Subjects                                .99269
Time                                    .00300
Subjects by Time                        .27842

The generalizability coefficient (or ICC) considering only the relative
error (interaction) is

.99269 / (.99269 + .003) = .99269/1.27111 = .78096 which is the Pearson
Correlation within rounding. I then figure the coefficient taking into
account the mean difference as well.

.99269 / (.99269 + .003 + .27842) = .99269 / 1.27411 = .779.

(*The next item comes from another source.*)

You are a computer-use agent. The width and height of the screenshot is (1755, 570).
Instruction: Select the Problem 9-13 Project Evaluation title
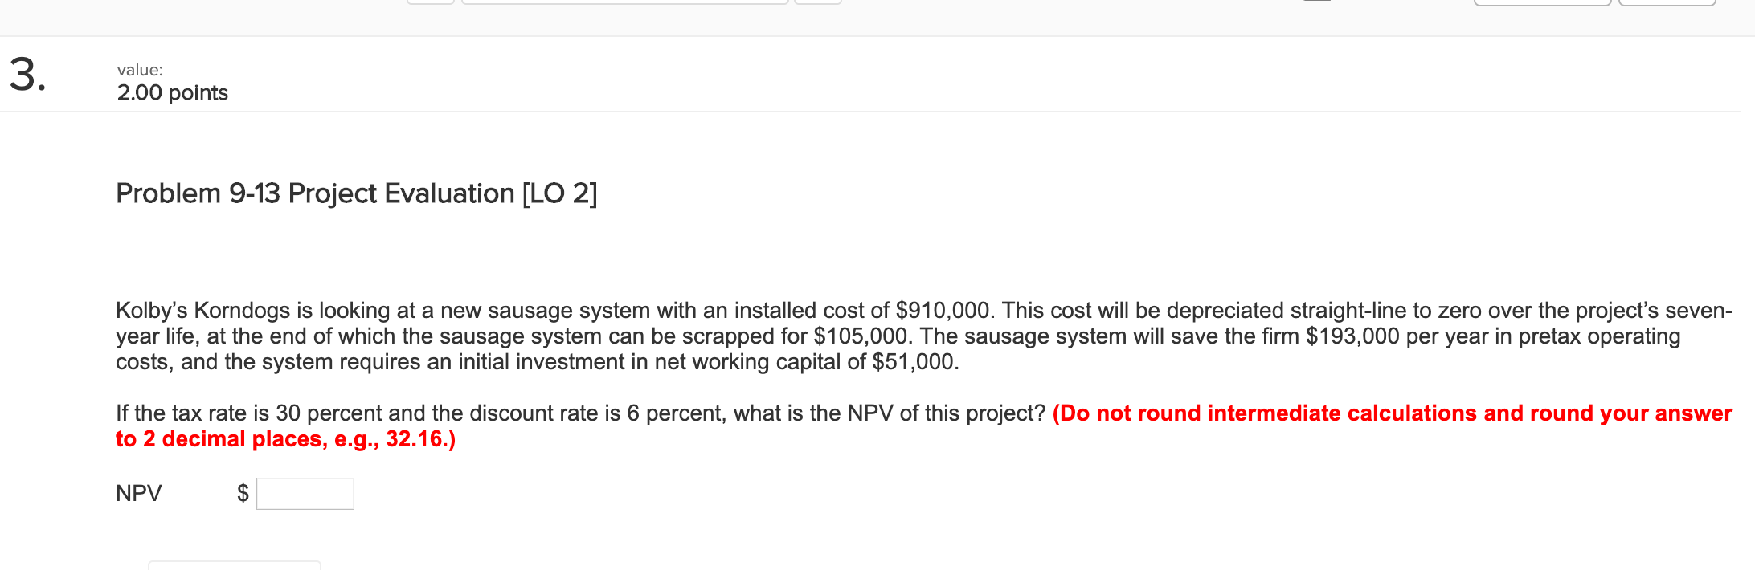coord(356,192)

I have had a minimal effect on the reliability as should be obvious by the
variance component for time, which is very small relative to the other
variance components. 

Thus, even though the difference between time 1 and 2 is significant (due in
part to the large sample and the strong correlation between two observations
taken 20 minutes apart), the effect on the reliability is small. Of course,
I could observe that in the means as well, since they re very close, but of
course, when you see two means, many people want to know if they are
statistically different. 

Add to this result, the fact that, because in reality I have 5 assessments
of the observed variable over an hour's time, the generalizability result is
much easier to deal with than is 10 unique Pearson correlations and an ANOVA
(hopefully not 10 paired t-tests), and it becomes clear that the
generalizability analysis is cleaner than breaking the analysis into two
parts.

Paul R. Swank, Ph.D.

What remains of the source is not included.